In the beginning, I focused on the Mediterranean. I started up the Montpellier Film Festival before launching an aid fund for screenplay development at the Amiens Film Festival in 1996. The more I provided expertise, accompanied auteur filmmakers, and acted as a go-between, the more I thought about starting up in production. I broadened my scope to include films from Africa and Latin America. My luxury is that I have always chosen the films on which I wanted to work: I want to have fun. I have mostly intervened in a minority way, but never as a "sleeping partner".

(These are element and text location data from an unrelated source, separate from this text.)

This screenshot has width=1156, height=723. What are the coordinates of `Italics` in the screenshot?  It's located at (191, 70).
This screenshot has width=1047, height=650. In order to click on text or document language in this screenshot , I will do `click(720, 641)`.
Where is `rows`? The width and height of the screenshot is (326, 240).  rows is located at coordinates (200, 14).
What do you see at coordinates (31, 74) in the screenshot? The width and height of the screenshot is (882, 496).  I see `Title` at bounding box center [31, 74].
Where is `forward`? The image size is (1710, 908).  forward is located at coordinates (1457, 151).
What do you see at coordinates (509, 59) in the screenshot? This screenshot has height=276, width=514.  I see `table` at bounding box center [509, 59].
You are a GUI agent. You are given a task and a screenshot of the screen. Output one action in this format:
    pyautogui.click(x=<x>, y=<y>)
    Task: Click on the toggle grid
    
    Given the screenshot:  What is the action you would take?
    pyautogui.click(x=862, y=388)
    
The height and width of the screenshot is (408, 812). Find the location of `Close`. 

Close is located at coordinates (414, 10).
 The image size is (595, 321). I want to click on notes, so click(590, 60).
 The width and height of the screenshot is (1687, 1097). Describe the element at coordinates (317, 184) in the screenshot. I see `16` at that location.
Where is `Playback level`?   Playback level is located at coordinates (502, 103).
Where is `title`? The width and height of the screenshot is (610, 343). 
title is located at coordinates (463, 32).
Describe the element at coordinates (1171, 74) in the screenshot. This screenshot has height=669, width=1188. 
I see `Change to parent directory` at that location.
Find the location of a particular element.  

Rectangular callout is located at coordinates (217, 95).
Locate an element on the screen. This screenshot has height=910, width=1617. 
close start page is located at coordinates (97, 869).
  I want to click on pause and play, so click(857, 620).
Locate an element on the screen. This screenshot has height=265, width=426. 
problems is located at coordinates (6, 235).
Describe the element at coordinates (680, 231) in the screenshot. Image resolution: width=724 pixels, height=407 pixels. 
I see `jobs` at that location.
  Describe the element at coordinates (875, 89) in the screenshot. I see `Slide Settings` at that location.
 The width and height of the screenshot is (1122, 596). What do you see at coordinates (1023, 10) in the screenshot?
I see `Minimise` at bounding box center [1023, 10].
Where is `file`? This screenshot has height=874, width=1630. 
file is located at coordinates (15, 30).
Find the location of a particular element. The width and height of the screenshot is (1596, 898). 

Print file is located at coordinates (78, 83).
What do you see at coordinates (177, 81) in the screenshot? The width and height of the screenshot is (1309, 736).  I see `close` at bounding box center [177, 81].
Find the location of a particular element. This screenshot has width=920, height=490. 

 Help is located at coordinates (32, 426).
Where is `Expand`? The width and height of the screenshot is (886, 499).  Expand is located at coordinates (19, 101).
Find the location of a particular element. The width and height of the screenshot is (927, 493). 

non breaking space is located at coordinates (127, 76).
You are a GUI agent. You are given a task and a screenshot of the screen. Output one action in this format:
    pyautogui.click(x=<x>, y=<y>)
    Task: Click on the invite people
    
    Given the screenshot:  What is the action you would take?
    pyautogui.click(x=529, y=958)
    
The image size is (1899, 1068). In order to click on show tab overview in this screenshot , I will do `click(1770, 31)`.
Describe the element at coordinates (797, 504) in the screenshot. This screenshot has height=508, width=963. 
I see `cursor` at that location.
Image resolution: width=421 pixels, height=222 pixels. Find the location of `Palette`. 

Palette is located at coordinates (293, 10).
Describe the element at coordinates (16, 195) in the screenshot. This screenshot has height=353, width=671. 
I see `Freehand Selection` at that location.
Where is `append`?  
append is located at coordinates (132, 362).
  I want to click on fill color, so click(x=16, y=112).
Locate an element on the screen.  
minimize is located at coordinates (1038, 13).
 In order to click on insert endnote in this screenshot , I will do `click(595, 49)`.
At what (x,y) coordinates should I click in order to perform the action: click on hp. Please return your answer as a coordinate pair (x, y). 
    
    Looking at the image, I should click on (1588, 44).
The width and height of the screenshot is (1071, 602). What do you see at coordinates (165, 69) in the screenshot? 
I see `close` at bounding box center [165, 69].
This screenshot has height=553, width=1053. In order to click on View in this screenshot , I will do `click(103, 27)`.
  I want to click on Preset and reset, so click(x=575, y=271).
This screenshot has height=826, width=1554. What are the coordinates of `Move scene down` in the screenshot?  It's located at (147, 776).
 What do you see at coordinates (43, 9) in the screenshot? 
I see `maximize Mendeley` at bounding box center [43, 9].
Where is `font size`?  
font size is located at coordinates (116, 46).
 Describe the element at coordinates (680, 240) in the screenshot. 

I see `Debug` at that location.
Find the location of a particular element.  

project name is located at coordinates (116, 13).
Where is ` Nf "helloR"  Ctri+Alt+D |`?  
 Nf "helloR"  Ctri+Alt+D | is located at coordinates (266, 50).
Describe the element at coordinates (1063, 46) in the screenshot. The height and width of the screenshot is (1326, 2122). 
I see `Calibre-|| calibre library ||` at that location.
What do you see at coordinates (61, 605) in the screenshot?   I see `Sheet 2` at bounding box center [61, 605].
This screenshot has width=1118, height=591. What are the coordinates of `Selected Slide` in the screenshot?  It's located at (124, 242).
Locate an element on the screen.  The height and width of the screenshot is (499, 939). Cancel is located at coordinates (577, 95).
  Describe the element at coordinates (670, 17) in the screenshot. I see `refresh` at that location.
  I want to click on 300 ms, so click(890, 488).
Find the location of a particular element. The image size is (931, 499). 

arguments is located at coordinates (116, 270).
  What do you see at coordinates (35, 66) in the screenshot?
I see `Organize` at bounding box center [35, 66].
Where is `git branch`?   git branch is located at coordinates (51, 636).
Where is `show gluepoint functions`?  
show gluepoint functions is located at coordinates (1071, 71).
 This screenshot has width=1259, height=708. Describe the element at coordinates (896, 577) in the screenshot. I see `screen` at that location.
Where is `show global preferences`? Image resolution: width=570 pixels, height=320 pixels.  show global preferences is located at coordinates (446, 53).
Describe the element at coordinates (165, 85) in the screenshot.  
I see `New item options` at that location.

Beyond discovering new auteurs, on which criteria do you choose your projects?
I like strong subjects that are anchored in today’s society, like Algerian women’s fight in Rachida (Un Certain Regard in 2002), female circumcision in Moolaadé (Certain Regard award in 2004), the West Bank separation wall in Wall (Directors’ Fortnight in 2004), the difficult reconciliation between Serbs and Bosnians in Fuse (Silver Leopard in Locarno in 2003), or Bogota’s black ghetto in La Playa D.C.. But I will never forget purely cinematographic aspects, such as with La Sirga, a feature debut of quite astonishing mastery.

How do you fund your projects?
In France, our working tool is the former Fonds Sud that has now been brought together with the Aide aux films en langue étrangère (lit. “Aid to films in a foreign language”) to become the Aide aux cinémas du monde (lit. “Aid to world cinema”). I am a little baffled as these two funds had different philosophies. One was aimed at cooperation and development, while the other was more technical and more aimed at European co-productions. You could ask yourself what the commission would do faced with two artistically strong projects, one a quite “rich”, €6m European film project, and the other a €700,000 film project from the South, from Africa or Latin America. Will they help the poorer or the richer project?

What are your current projects?
We have opened ourselves up to India with Qissa by Anup Singh (in the editing stage), produced by Germany (Heimatfilm) and co-produced with the Netherlands (Augustus Film) and India. I am also in the editing stage for De la terre sur la langue (lit. “Earth on the tongue”) by Colombian filmmaker Rubén Mendoza. We have also co-produced Tue-moi (lit. “Kill me”) by Emily Atef with Germany and Switzerland, and we are starting on Run, Boy, Run by Pepe Danquart with Germany (Bittersuess Pictures) and Poland. We will also be launching five French projects starting with the social thriller Un désert d'étrangers (lit. “A desert of strangers”) by Raphaël Vion (to feature Thierry Frémont, Gilles Cohen, and Adèle Exarchopoulos) and Marseille by Sepideh Farsi. The three other projects are in film treatment phase. They are: a social comedy by Bourlem Guerdjou, a rock, green comedy by Anna de Palma (to star Helena Noguerra), and a first feature by Fejria Deliba.